At that time, Nerguizian said, the Lebanese army successfully slowed the pace of the Israeli advance and “bought time for political leadership in Beirut to seek the intervention of the international community to pressure Israel for a cease-fire.”

But the internal situation in Lebanon — and the army's capabilities — deteriorated with the outbreak of a 15-year civil war in 1975, during which both Israeli and Syrian forces occupied parts of the country.

Hezbollah was the only faction that was allowed to keep its weapons after the civil war, for the stated goal of resisting Israeli occupation of southern Lebanon — which ended in 2000.

By 2006, when Hezbollah and Israel fought a bruising monthlong war, the Lebanese army “had not been able to invest in any real-world post-war modernization, had no ability to deter Israeli air power" and “was left completely exposed,” Nerguizian said. “The few times that the (Lebanese army) and Israeli forces did engage militarily, there was total overmatch.”

After the 2011 outbreak of civil war in neighboring Syria and the rise of the Islamic State militant group there, the Lebanese army saw a new influx of military aid. It successfully battled against IS on Lebanon’s border in 2017, although not alone — Hezbollah was simultaneously attacking the group on the other side of the border.

When Lebanon’s financial system and currency collapsed in 2019, the army took a hit. It had no budget to buy weapons and maintain its existing supplies, vehicles and aircraft. An average soldier’s salary is now worth around $220 per month, and many resorted to working second jobs. At one point, the United States and Qatar both gave a monthly subsidy for soldiers’ salaries.
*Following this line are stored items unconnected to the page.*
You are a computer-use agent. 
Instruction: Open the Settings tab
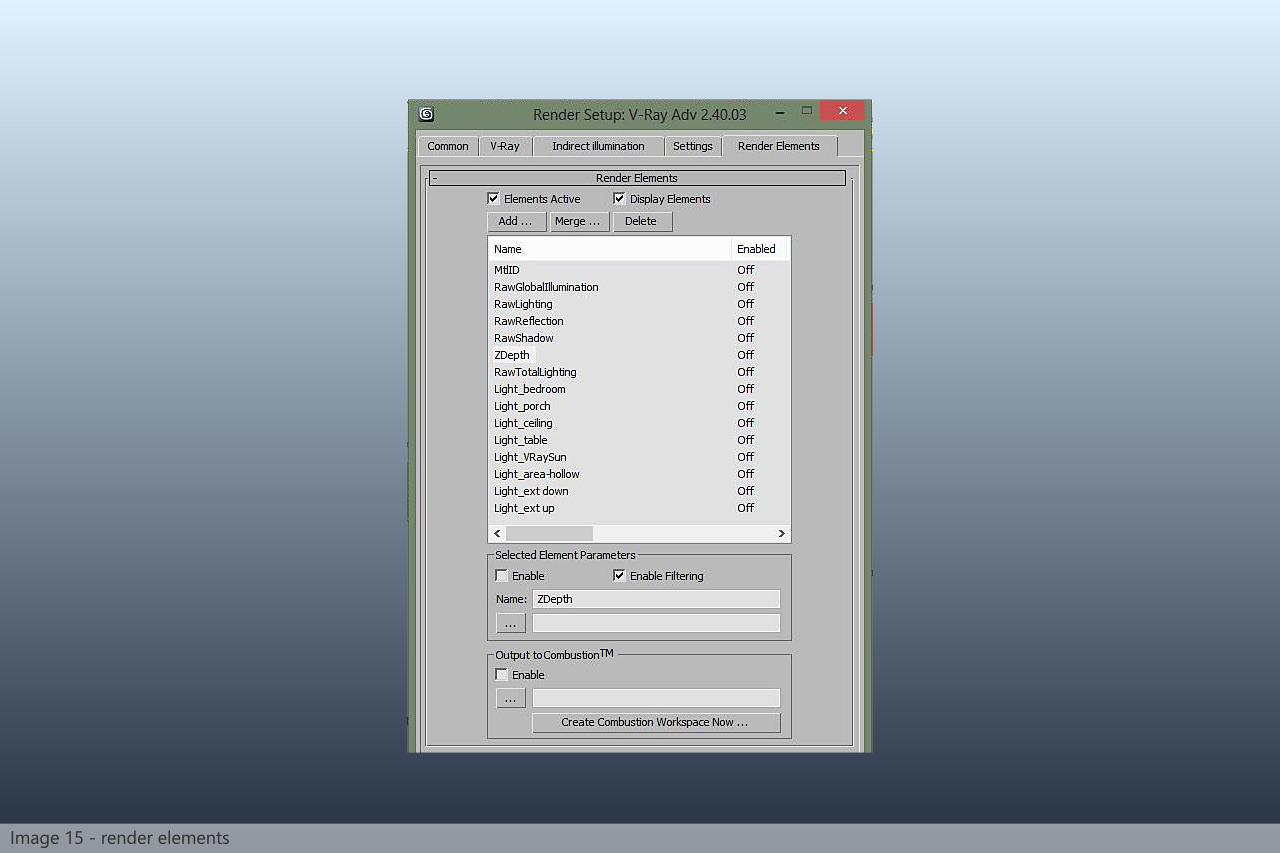tap(692, 146)
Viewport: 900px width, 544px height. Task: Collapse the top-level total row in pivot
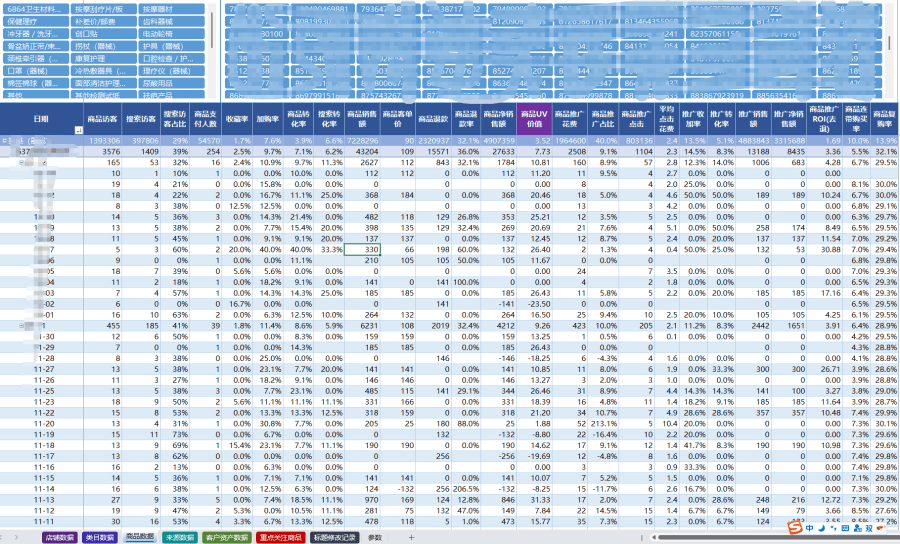pyautogui.click(x=5, y=141)
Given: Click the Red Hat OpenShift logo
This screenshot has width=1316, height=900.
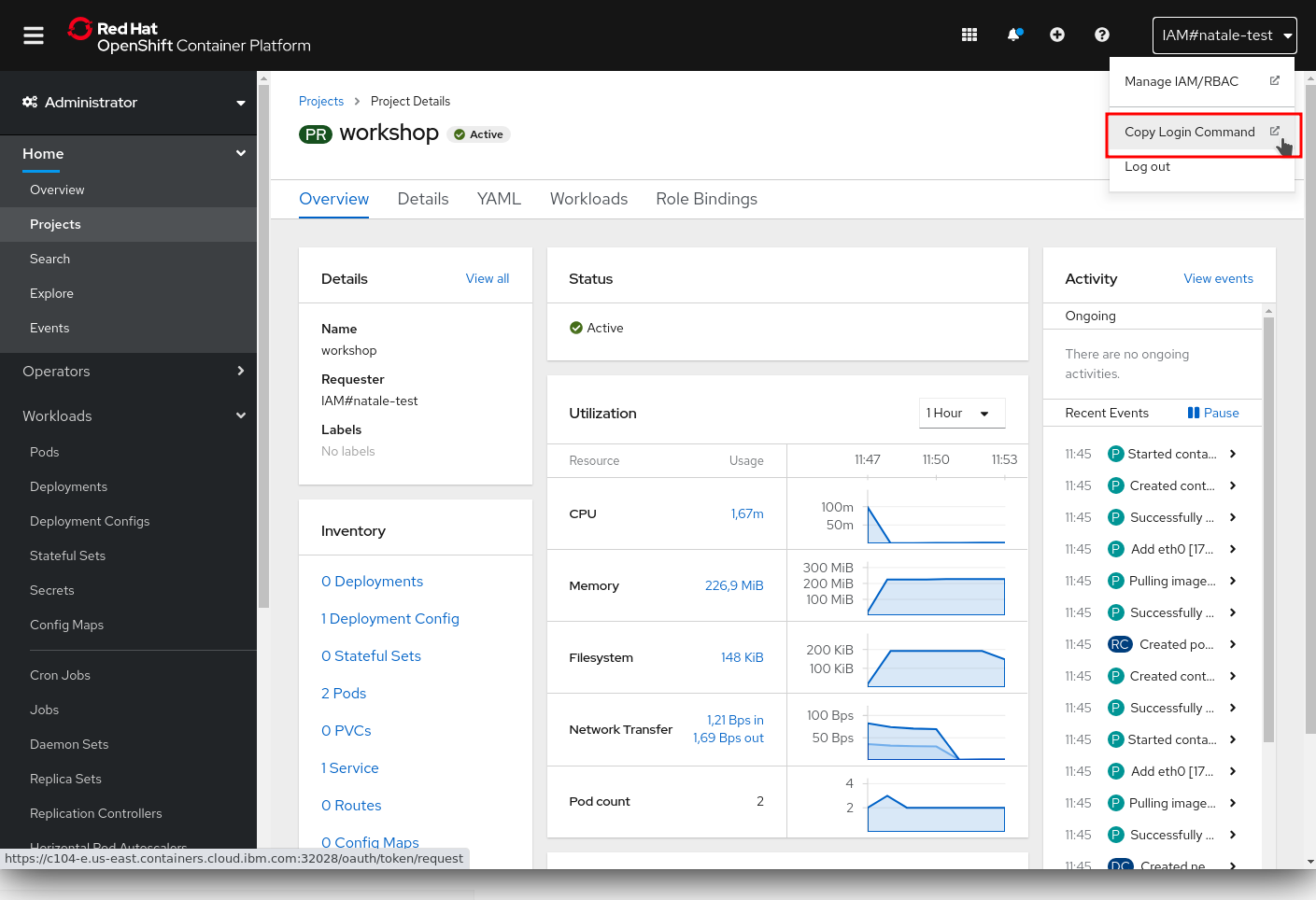Looking at the screenshot, I should point(190,36).
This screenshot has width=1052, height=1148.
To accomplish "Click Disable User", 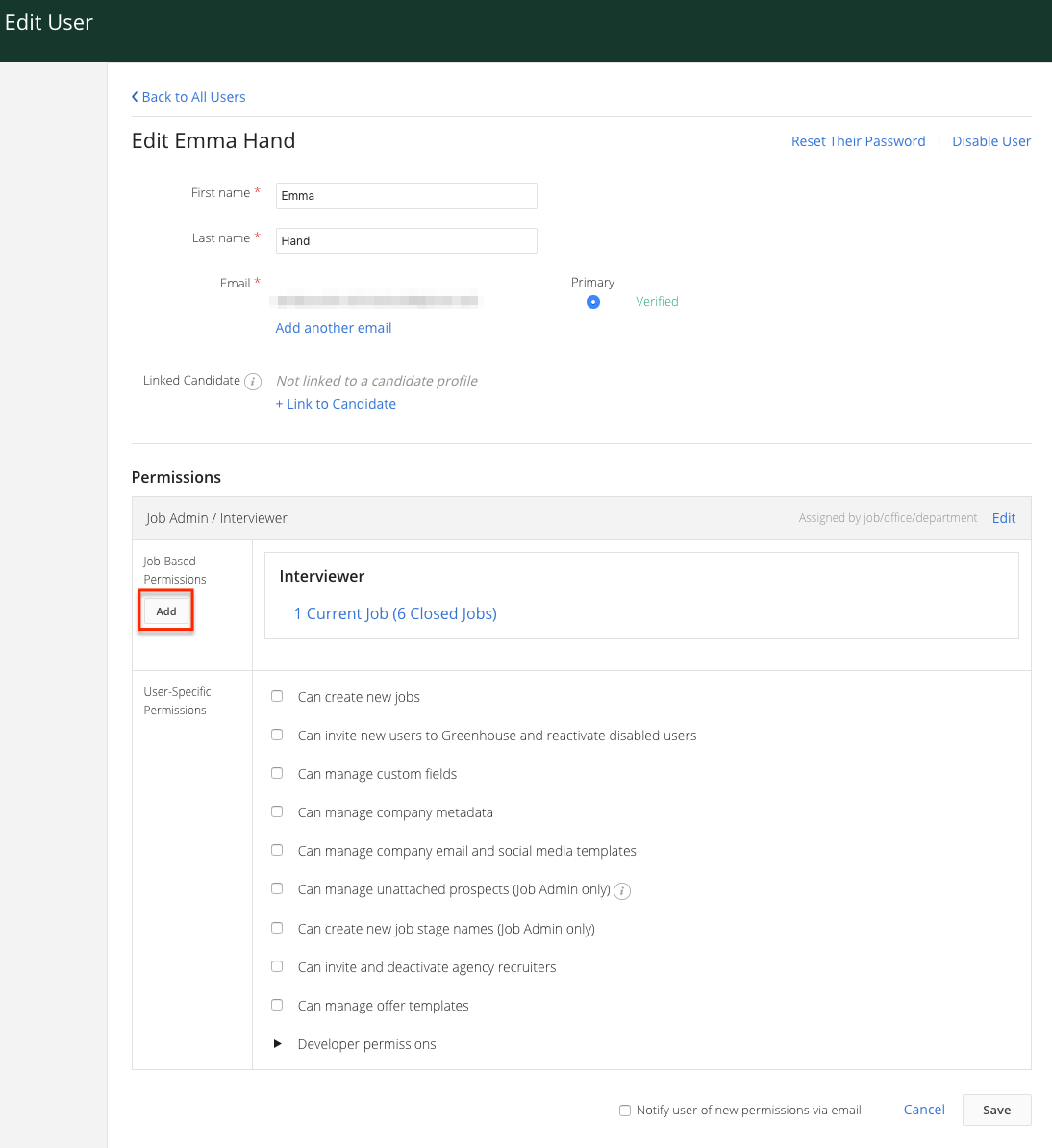I will (x=990, y=140).
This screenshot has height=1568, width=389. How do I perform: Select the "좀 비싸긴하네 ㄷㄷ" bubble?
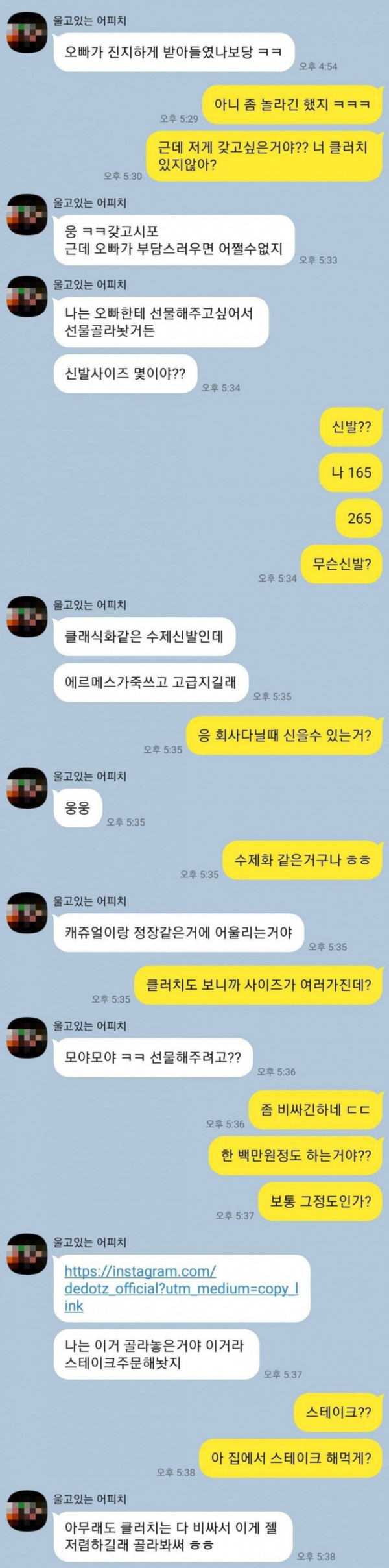click(316, 1110)
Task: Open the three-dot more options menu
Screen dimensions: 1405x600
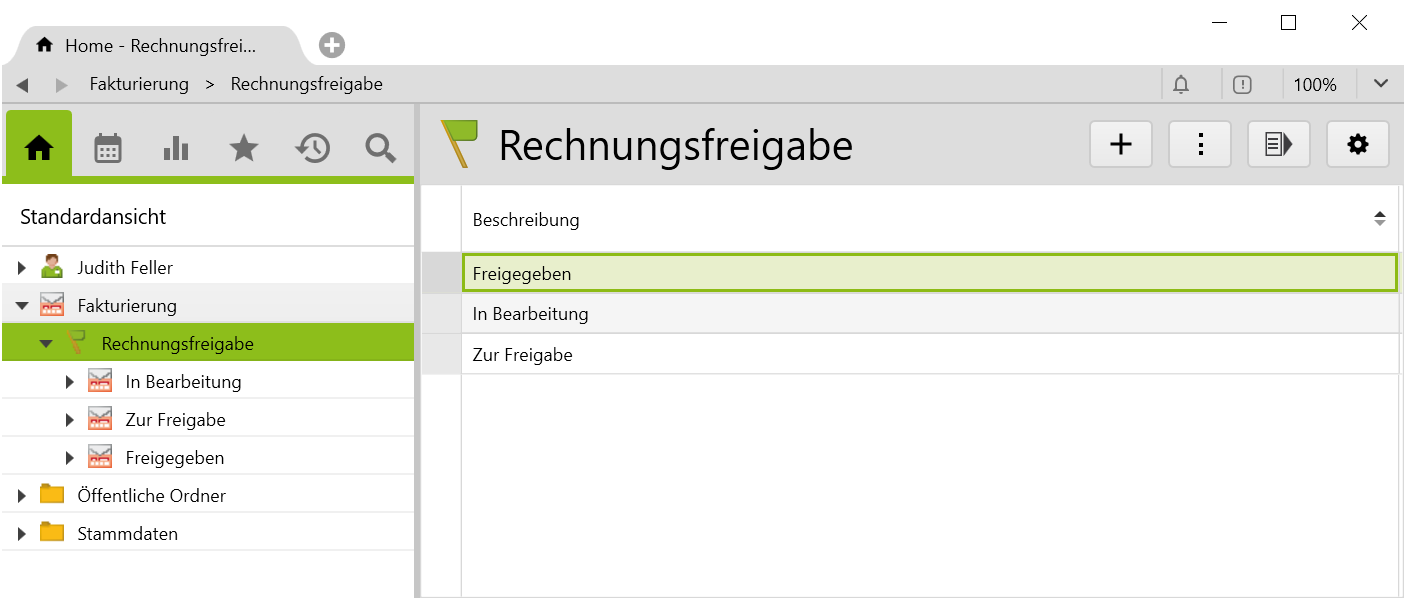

The U.S. had been a primary funder of the Lebanese army before the crisis. It has given some $3 billion in military aid since 2006, according to the State Department, which said in a statement that it aims “to enable the Lebanese military to be a stabilizing force against regional threats" and “strengthen Lebanon’s sovereignty, secure its borders, counter internal threats, and disrupt terrorist facilitation.”

President Joe Biden's administration has also touted the Lebanese army as a key part of any diplomatic solution to the current war, with hopes that an increased deployment of its forces would supplant Hezbollah in the border area.

But that support has limits. Aid to the Lebanese army has sometimes been politically controversial within the U.S., with some legislators arguing that it could fall into the hands of Hezbollah, although there is no evidence that has happened.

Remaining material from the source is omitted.